Giter VIP home page Giter VIP logo

pmlp's Introduction

Graph Neural Networks are Inherently Good Generalizers: Insights by Bridging GNNs and MLPs

This is the official code repository for "Graph Neural Networks are Inherently Good Generalizers: Insights by Bridging GNNs and MLPs", which is accepted to ICLR 2023.

Related materials: paper, slides, poster

Table of Contents

0. What Could We Do with PMLP

  • Accelerate GNN training by modifying only a few lines of codes.
  • Empower MLP (or any other backbone models) by incorporating message passing / graph convolution in inference.
  • Empower GNN in some scenarios, e.g., datasets with many noisy structures.
  • Simple and useful tool for research and scientific discovery.

1. Quick Guide of Implementation

The implementation of PMLP is very simple, and can be plugged into one's own pipeline by modifying only a few lines of codes. The key idea of PMLP is to just remove message passing modules in GNNs during training.
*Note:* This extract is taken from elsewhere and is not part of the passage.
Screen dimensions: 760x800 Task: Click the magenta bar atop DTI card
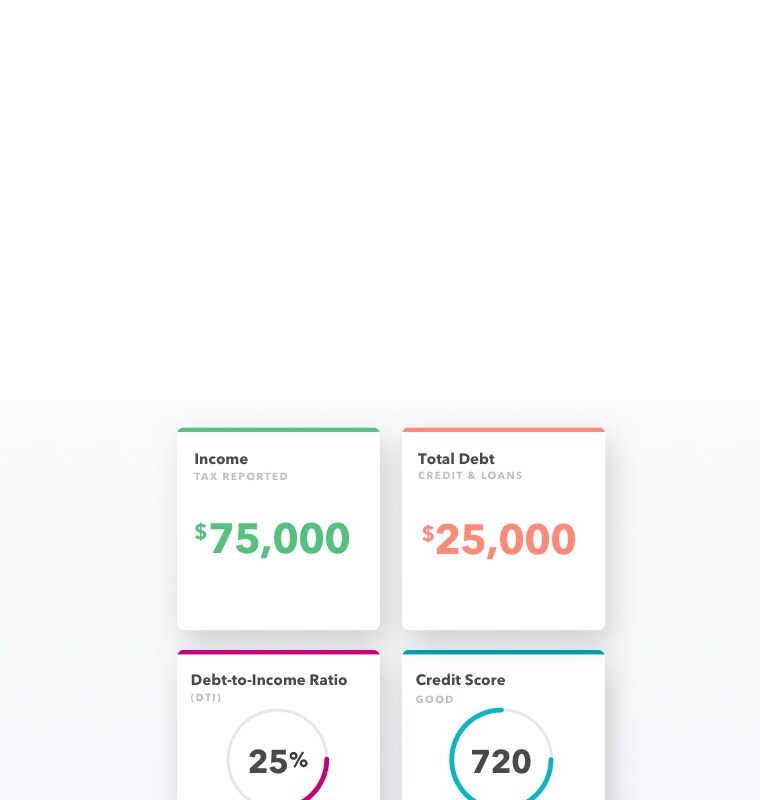pos(278,652)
We allow the model after removal of message passing layers to be other models, such as ResNet (corresponding to GCNII) and MLP+JK (corresponding to JKNet). Here we introduce several different ways to implement PMLP and discuss their advantages and limitations.
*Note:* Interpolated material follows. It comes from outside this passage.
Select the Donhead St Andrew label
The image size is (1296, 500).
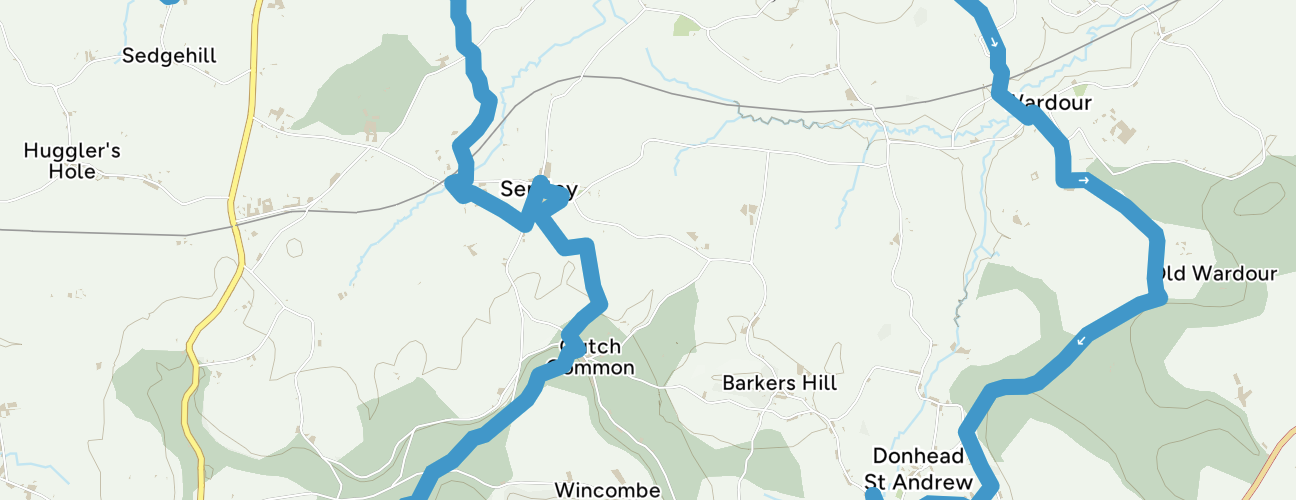(918, 469)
Version A: Three Models (MLP / PMLP / GNN) in One Class

This is the default way and go-to choice to implement PMLP, which combines three models (MLP, PMLP, GNN) in one single class. The key idea of this implementation is to add a use_conv = True/False parameter in the self.forward() function for any GNN classes. To implement PMLP, just set this parameter to be False in training and validation, and then reset it to be True in testing. For example

# version A: three models (mlp, pmlp, gnn) in one class
class My_GNN(nn.Module):
    ...
    def forward(self, x, edges, use_conv = True):
        ...
        x = self.feed_forward_layer(x) 
        if use_conv: 
            x = self.message_passing_layer(x, edges)  
        ...
        return x

my_gnn = My_GNN()

# in the training loop
my_gnn.train()
for epoch in range(args.epochs):
    prediction = my_gnn(x, edge, use_conv = False)

# for inference
my_gnn.eval()
prediction = my_gnn(x, edge, use_conv = True)
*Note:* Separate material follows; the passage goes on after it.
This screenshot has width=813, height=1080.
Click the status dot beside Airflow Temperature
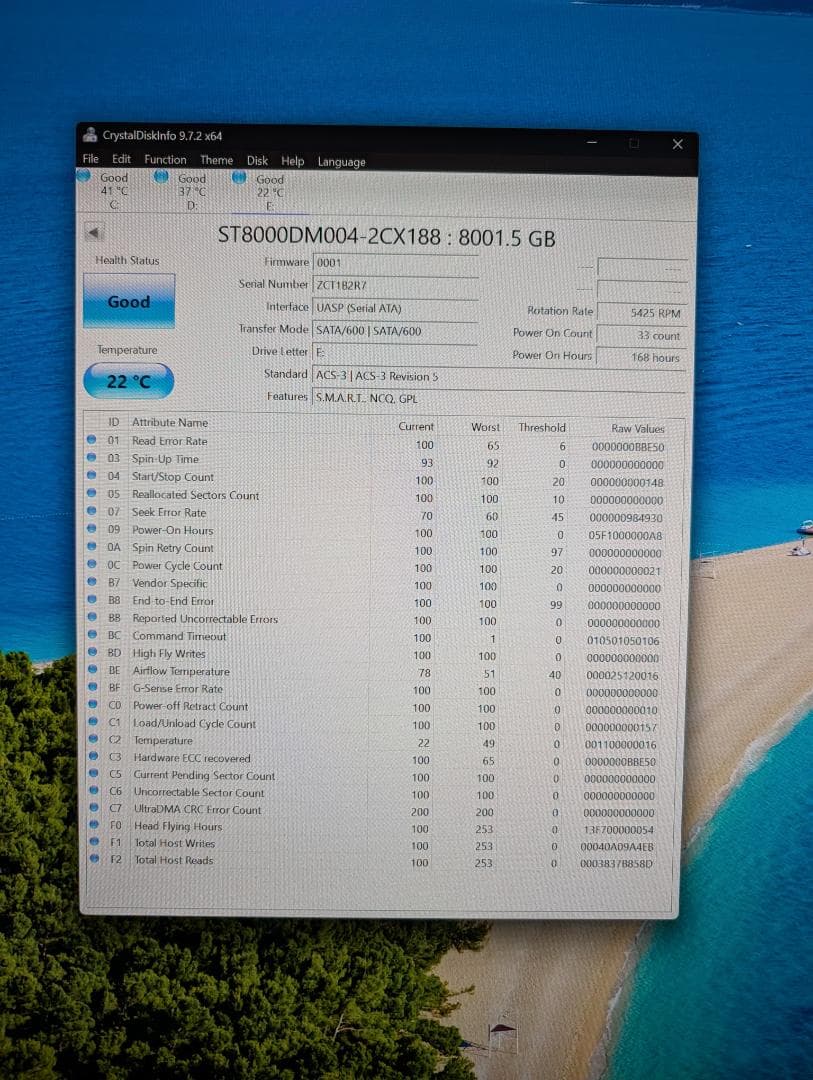click(x=93, y=671)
This implementation is very flexible. If use_conv = True is both training and testing, the model is equivalent to the original GNN. And if use_conv = False is both training and testing, the model is equivalent to the original MLP (or other 'backbone' models). One can optionally let use_conv = True for validation by modifying the evaluate() function in data_utils.py, which could lead to better or worse performance depending on the specific task and could be treated as a hyperparameter to tune. In default, we do not use message passing in validation such that the model selection process of PMLP is also equivalent to MLP. Many extensions of PMLP can be developed upon this implementation for adapting to new tasks or further boosting performance. For example, we can specify def if_use_conv(*args) as a function of different inputs (e.g., whether the model is training, whether the loss function has reached a certain threshold, current training epoch, etc.) to control concretely when and where to use message passing layers.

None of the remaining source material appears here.